Fenders should be one rotting mass of ancient fenders made before the Great War; this mass of rotting hemp is not chained to the boat but is merely held on by age, suction and green moss. If no ancient fender is available five old car tyres will suffice. Rope should be the blue plastic variety, long marked by age, and gained by fishing this discarded rope from the canal system; well knotted throughout its length but with its thickness reduced by constant strain.
Light should only be available by means of oil lamps and candles, but an ex-army floodlight is permissible on the front. The light needs to reveal the scars of war and only works when the engine is singing and a person is available to hit it with a spanner.
Washing facilities consist of a bowl of water from the cut, with clothes occasionally washed by use of the said bowl and a hand posser, anyone not knowing what a posser is should visit a local museum or ask their Gran. Toilet facilities are provided by the local council, the Woodland Trust and Messrs Bucket and Chuckit. The bucket can, of course be used to wash clothing in order to save space on the boat.
The superstructure should have a least one faded and ignored Patrol Notice. It is not essential, as other canal carriers were available, but some mention of Morton, Fellows and Clayton should appear in faded oil paint somewhere on the boat.

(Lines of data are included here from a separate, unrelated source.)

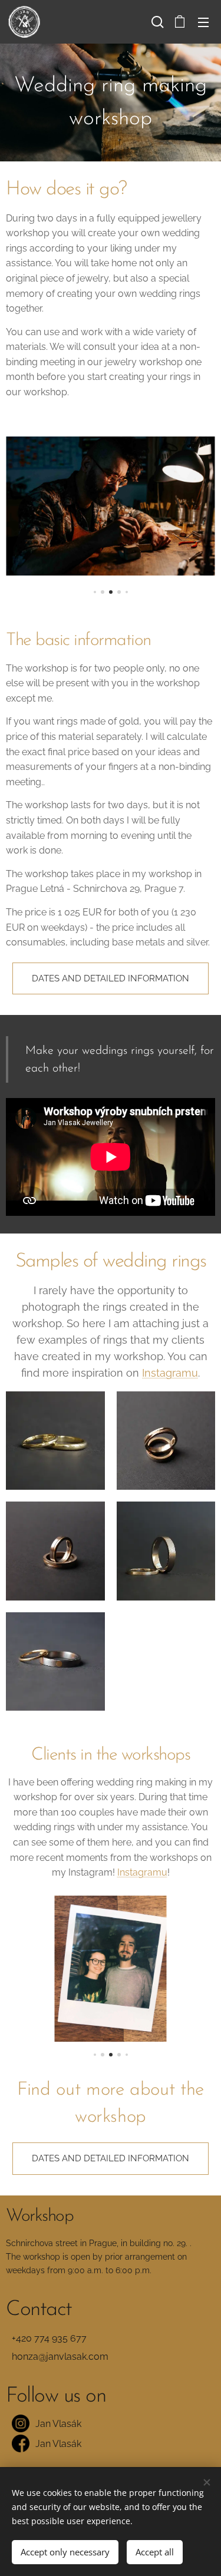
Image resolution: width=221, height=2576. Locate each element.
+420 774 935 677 (49, 2338)
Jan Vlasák (58, 2423)
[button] (156, 22)
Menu (203, 22)
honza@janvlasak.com (60, 2356)
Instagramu (170, 1373)
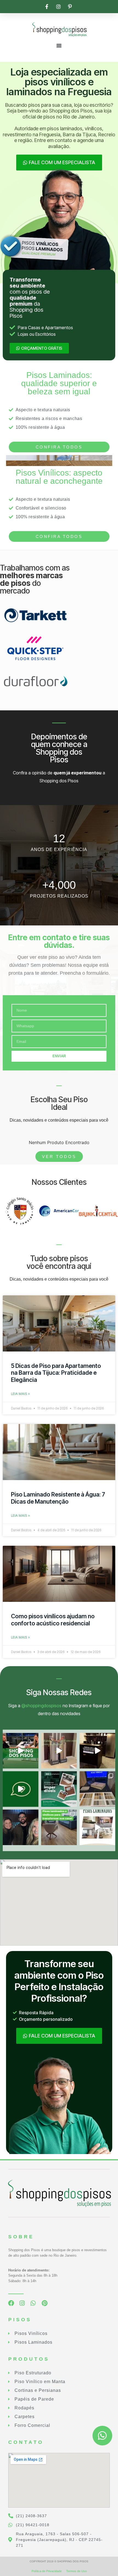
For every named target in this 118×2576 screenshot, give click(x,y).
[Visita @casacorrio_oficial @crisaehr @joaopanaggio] (20, 1827)
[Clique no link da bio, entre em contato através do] (20, 1751)
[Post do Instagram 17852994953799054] (20, 1789)
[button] (6, 1211)
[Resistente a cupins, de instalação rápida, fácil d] (59, 1789)
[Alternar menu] (59, 45)
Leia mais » (20, 1394)
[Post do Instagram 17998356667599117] (97, 1751)
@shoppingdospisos (41, 1705)
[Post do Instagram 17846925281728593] (97, 1827)
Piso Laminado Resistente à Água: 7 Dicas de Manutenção (58, 1498)
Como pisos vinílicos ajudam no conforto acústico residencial (53, 1619)
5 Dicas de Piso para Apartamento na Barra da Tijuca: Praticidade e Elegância (56, 1372)
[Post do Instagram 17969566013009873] (59, 1751)
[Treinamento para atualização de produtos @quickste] (97, 1789)
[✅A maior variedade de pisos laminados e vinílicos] (59, 1827)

The accompanying helmsman should have, at least, a small criminal record. A recent survey made by myself and two mooring friends showed that they had been both been to prison twice and myself three times. My record consists of Saughton Prison, Edinburgh, to complete a security inspection, Famagusta town nick to have released the Dhekelia Diving Team who had removed items from a Turkish wreck (no thanks ever received from them) and once in the Guardroom of 9 Signal Regt. The latter was a misunderstanding concerning the colonel’s daughter or was it because I had removed a bronze statue of ‘Jimmy’ the symbol of the Royal Corps of Signals and buried it in the RSM’s garden, or was it both; memory is going quicker than a CRT logo.
A boat dog is essential but not necessarily a brute or violent dog; it can be a peaceful, loveable mutt but one that snaps at any offered hand when the hand’s owner is not quick. The dog must have a red bandana but not always around its neck.
No respectable proper boater would be seen dead with a smooth empty roof, if the boat has a roof. The space must be covered with logs, tree trunks. old washbasins. wheelbarrows, several plastic containers of strange liquid and unknowable mounds covered in tarpaulins.
If parked, sorry moored, excuse my boat language but remember I am not a ‘proper boater’, the accompanying towpath must be strewn with the detritus of life – barbecues, stolen bicycles, wood chopping block, and waste items of every description.
Above all, no conversation must be held with the owner of a glass-fibre boat sorry ‘plastic’. The occasional grunt or throat noise may be made to any passing wood or metal narrowboat provided that does not imply that the owner of the passing vessel is a proper boater.
Ah! proper boating.
All complaints to the Editor, please.